Síndrome de Transfusão Feto-Fetal: Causas e Diagnóstico

IAMSPE/HSPE - Instituto de Assistência Médica ao Servidor Público - Hospital do Servidor (SP) — Prova 2025

Enunciado

A síndrome de transfusão feto-fetal é evento raro em gestações gemelares e pode ser letal para ambos os fetos, tanto para o dito receptor, como para o chamado de doador. Essa condição pode ocorrer:

Alternativas

  1. A) devido a alteração cromossômica fetal e pode ser diagnosticada por cariótipo.
  2. B) devido à deficiência materna de ácido fólico pré gestacional.
  3. C) como consequência de hipertensão gestacional mal controlada.
  4. D) em qualquer gestação gemelar após 17 semanas de gravidez.
  5. E) somente em gestações monocoriónicas.

Pérola Clínica

STFF = complicação exclusiva de gestações gemelares monocoriônicas devido a anastomoses vasculares.

Resumo-Chave

A Síndrome de Transfusão Feto-Fetal (STFF) é uma complicação grave e potencialmente letal que ocorre exclusivamente em gestações gemelares monocoriônicas. Isso se deve à presença de anastomoses vasculares na placenta compartilhada, que levam a um desequilíbrio no fluxo sanguíneo entre os fetos.

Contexto Educacional

A Síndrome de Transfusão Feto-Fetal (STFF) é uma das complicações mais graves e específicas das gestações gemelares monocoriônicas, que ocorrem em aproximadamente 10-15% dessas gestações. Sua importância clínica reside na alta morbimortalidade para ambos os fetos se não for diagnosticada e tratada precocemente. A compreensão de sua fisiopatologia é fundamental para o manejo adequado. A STFF é causada pela presença de anastomoses vasculares desequilibradas na placenta compartilhada, que permitem a passagem de sangue de um feto (doador) para o outro (receptor). O feto doador desenvolve hipovolemia, anemia, oligodrâmnio e restrição de crescimento, enquanto o feto receptor apresenta hipervolemia, policitemia, polidrâmnio e sobrecarga cardíaca, que pode evoluir para hidropsia e insuficiência cardíaca.

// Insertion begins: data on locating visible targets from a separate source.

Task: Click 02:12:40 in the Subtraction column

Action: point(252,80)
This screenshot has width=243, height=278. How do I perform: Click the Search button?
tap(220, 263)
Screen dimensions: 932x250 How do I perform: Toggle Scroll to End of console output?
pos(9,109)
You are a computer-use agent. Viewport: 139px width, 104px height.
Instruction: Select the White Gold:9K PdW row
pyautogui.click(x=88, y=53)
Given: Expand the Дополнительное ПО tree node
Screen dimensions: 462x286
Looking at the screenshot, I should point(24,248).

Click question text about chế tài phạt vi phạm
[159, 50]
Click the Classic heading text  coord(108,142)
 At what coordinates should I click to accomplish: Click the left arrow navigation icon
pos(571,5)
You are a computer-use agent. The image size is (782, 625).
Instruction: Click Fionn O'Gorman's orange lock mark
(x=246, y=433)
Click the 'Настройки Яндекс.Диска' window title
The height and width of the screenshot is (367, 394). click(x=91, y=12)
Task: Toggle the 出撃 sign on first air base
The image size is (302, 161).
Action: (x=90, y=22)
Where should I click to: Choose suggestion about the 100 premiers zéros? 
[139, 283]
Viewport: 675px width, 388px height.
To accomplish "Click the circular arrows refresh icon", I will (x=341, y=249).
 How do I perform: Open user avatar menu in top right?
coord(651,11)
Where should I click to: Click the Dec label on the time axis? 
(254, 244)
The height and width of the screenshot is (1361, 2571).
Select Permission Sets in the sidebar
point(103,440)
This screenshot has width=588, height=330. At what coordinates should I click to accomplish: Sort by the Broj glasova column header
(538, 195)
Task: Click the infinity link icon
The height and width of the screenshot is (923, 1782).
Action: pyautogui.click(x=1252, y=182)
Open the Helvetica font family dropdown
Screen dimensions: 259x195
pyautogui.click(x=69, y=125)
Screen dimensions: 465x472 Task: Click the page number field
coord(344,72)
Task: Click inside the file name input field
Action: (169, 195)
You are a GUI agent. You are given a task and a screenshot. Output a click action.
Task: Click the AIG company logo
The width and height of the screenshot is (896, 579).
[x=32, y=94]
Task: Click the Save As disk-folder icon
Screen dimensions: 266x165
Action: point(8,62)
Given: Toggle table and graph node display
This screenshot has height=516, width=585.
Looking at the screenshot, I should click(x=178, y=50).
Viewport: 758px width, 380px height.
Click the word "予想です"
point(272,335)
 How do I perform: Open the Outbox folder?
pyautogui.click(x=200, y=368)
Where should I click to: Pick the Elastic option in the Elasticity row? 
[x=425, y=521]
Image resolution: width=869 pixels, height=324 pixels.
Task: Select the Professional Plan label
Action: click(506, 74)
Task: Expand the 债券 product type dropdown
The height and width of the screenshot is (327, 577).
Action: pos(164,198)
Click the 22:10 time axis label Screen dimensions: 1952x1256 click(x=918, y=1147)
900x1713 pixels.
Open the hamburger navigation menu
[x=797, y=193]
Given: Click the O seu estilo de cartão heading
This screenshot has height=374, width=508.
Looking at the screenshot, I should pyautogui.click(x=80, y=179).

O diagnóstico é feito por ultrassonografia, avaliando a diferença de volume de líquido amniótico e o tamanho das bexigas fetais. O manejo da STFF pode variar desde o acompanhamento rigoroso em casos leves até intervenções mais invasivas, como a fotocoagulação a laser das anastomoses placentárias, que é o tratamento de escolha para casos moderados a graves. Para residentes, é crucial saber que a STFF é uma condição exclusiva de gestações monocoriônicas e que a identificação precoce dos sinais ultrassonográficos é vital para o prognóstico fetal. A diferenciação entre gestações monocoriônicas e dicoriônicas no primeiro trimestre é um passo essencial para o rastreamento de complicações como a STFF.

Perguntas Frequentes

O que é a Síndrome de Transfusão Feto-Fetal (STFF)?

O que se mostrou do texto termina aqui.